La croissance exponentielle des informations et des données à caractère personnel conservées sur tout support accroît dans les mêmes proportions les sources d'information que l'État peut utiliser pour assurer trois missions : la justice, la santé et le renseignement.
Le projet lancé par le Gouvernement de la République française s’inscrit dans cette logique. Il repose sur le déploiement d’une application mobile pour Android et iOS permettant d’identifier et d’enregistrer, via Bluetooth, les contacts entre les individus l’ayant téléchargée, ceci afin de détecter des risques de contamination. Un serveur central contiendrait l’ensemble des « pseudonymes » des personnes utilisatrices ainsi que des données de santé à caractère personnel. L’objectif est de limiter les chaînes de contamination :
- une personne infectée signalera par elle-même au niveau de l’application qu’elle est touchée par le Covid19 ;
- dès lors, les personnes ayant été à proximité en seront informées par l’application.
Deux possibilités s’offrent au gouvernement pour justifier la mise en place de ce dispositif : mission d’intérêt public ou consentement éclairé, la CNIL l’ayant aiguillé vers la « base légale mission d’intérêt public » (Art 9.2.i du RGPD).
De nombreuses applications similaires (avec ou sans centralisation des données) sont en cours d’élaboration dans d’autres pays (voire déjà déployées, ex : en Australie), leurs « sponsors » affirmant qu’elles respectent la vie privée des utilisateurs. Cependant, toutes ces applications induisent des risques importants quant au respect de la vie privée et des libertés individuelles :
- surveillance de masse par des acteurs privés ou publics ;
- géo-traçage d'individus ;
- levée de l'anonymat des malades ;
- utilisation frauduleuse, délictuelle ou criminelle des données ou détournement d’usage de l’application ;
- remise en cause des finalités des traitements ;
- …
Les zones potentielles de vulnérabilité sont multiples : utilisation de technologies Bluetooth naturellement faillibles, niveau de protection insuffisant des données au niveau du serveur central, non hébergement de données de santé dans un environnement certifié HDS, accès aux données par des personnes non autorisées ; protection insuffisante des identifiants (a priori le chiffrement des identifiants est prévu) …

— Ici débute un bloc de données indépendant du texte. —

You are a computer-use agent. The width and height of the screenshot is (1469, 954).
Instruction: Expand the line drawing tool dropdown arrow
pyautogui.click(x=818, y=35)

Si le principe de déploiement d’une telle application devait être adopté malgré les dangers qu’elle présente, plusieurs conditions devront être remplies, sans pour autant retarder sa mise en œuvre dans la mesure où l’urgence sanitaire l’exige :
- une information des citoyens quant aux risques encourus, chacun devant rester libre de ne pas utiliser la solution proposée ;
- la définition d’une durée de conservation adéquate liée à la finalité de l’application ;
- une transparence complète sur les choix techniques qui devront être documentés, argumentés et accessibles ;
- le recours à des audits indépendants, a priori ou a posteriori, pour valider les choix et, si besoin, proposer des mesures de sécurité complémentaires ;
- la mise en place d’un dispositif de contrôle permanent afin d’apporter une assurance raisonnable que les règles de sécurité prévues sont respectées ;
- le respect des principes du RGPD, notamment en ce qui concerne la minimisation des données, la limitation de finalité et le droit de rectification ;
- un processus pour gérer l’après crise et le « retour en arrière » qui, en pratique, peut s’avérer techniquement extrêmement difficile à l’instar du droit à l’oubli ; …
La situation liée au COVID-19 ne fait qu’alimenter les nombreux débats autour de la protection des données à caractère personnel, fondement majeur de nos sociétés modernes et démocratiques, et des interactions entre la sphère privée et la sphère publique. Bien que reconnue et protégée au plus haut niveau par les lois et règlementations, nous le savons, la notion de vie privée fait l'objet depuis plusieurs années d'une triple remise en cause, sous l'effet conjugué des enjeux de sécurité, du confort apporté par des nouvelles technologies, par ailleurs intrusives (géolocalisation, puces, panneaux publicitaires communiquant, vidéoprotection…), ainsi que d'une tendance sociologique profonde à « l'exposition de soi ».
Tout en soulevant des problèmes de fond, cette situation contribue à la prise de conscience collective, parfois déformée par le caractère souvent non perceptible des procédés mis en œuvre par les organisations publiques et privées.